=== Seitenauszug ===

Oberverwaltungsgericht Niedersachsen
Urt. v. 13.05.1996, Az.: 6 L 1093/94

Angelusläuten; Kirchengeläut; Religionsausübung; Lärmbelästigung; Glockenturm; Immissionsschutzrechtliche Anordnung

Bibliographie

Gericht
OVG Niedersachsen
Datum
13.05.1996
Aktenzeichen
6 L 1093/94
Entscheidungsform
Urteil
Referenz
WKRS 1996, 13208
Entscheidungsname
[keine Angabe]
ECLI
ECLI:DE:OVGNI:1996:0513.6L1093.94.0A

Verfahrensgang

vorgehend
4 A 1049/92

Tenor:

Die Berufung der Kläger gegen den Gerichtsbescheid des Verwaltungsgerichts Oldenburg - 4. Kammer - vom 11. Januar 1994 wird zurückgewiesen.

Die Kläger tragen die Kosten des Berufungsverfahrens. Die außergerichtlichen Kosten der Beigeladenen sind erstattungsfähig.

Das Urteil ist wegen der Kosten vorläufig vollstreckbar. Die Kläger können die Vollstreckung durch Sicherheitsleistung in Höhe des jeweils vollstreckbaren Betrages abwenden, wenn nicht der jeweilige Vollstreckungsgläubiger vor der Vollstreckung Sicherheit in jeweils derselben Höhe leistet.

Die Revision wird nicht zugelassen.

Gründe

1

I.

Die Kläger wenden sich als Eigentümer des Wohngrundstücks ... 4 in ..., das seit 1970 mit einem Flachdach-Einfamilienhaus bebaut ist, gegen das dreimal täglich zu hörende Angelusläuten aus dem neuen Glockenturm der Beigeladenen auf dem östlich angrenzenden Kapellengrundstück ... 6, der nur ca. 10 m von ihrem Wohnhaus und ca. 5 m von ihrem Grundstück entfernt steht.

2

Ein Bebauungsplan wurde für dieses Gebiet nicht aufgestellt. Im Westen grenzt das Grundstück der Kläger an einen ca. 35 m breiten Acker vor dem Schulgrundstück ... 2. An der gegenüberliegenden Nordseite der Straße liegt eine ca. 120 m breite, unbebaute landwirtschaftlich genutzte Fläche. Im übrigen ist die Straße in diesem Bereich an beiden Seiten mit Wohnhäusern bebaut. Die Kapelle wurde bereits um 1964 ohne Turm errichtet.

=== Bereitgestelltes Material ===

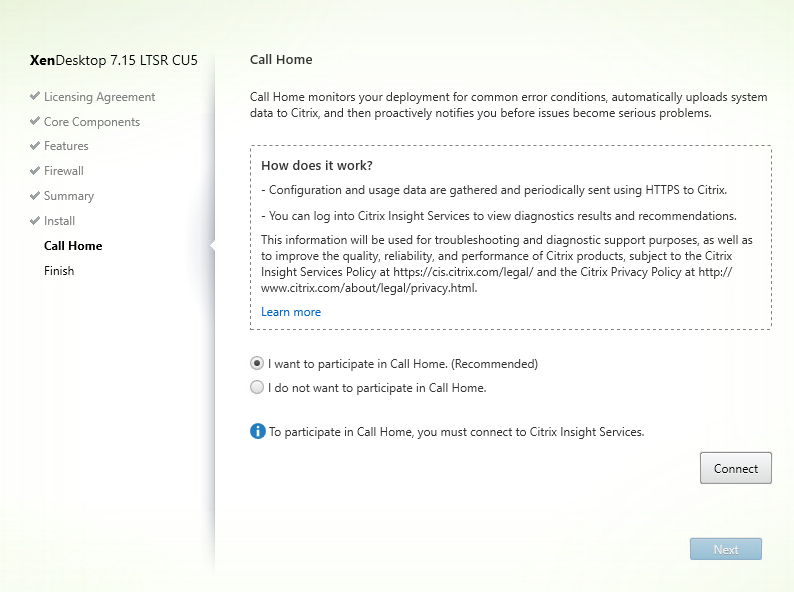The height and width of the screenshot is (592, 794).
Task: Click the checkmark beside Licensing Agreement
Action: click(x=34, y=96)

===

→ Aufgabenstellung
1. Wie weit ist der Glockenturm laut Seitenauszug vom Wohnhaus der Kläger entfernt?
2. Schreiben Sie aus dem Seitenauszug wörtlich den Abschnitt ab, der mit „Die Kläger tragen“ beginnt und mit „wird nicht zugelassen.“ endet.

→ Lösungen
1. Ca. 10 m.

2.
Die Kläger tragen die Kosten des Berufungsverfahrens. Die außergerichtlichen Kosten der Beigeladenen sind erstattungsfähig.

Das Urteil ist wegen der Kosten vorläufig vollstreckbar. Die Kläger können die Vollstreckung durch Sicherheitsleistung in Höhe des jeweils vollstreckbaren Betrages abwenden, wenn nicht der jeweilige Vollstreckungsgläubiger vor der Vollstreckung Sicherheit in jeweils derselben Höhe leistet.

Die Revision wird nicht zugelassen.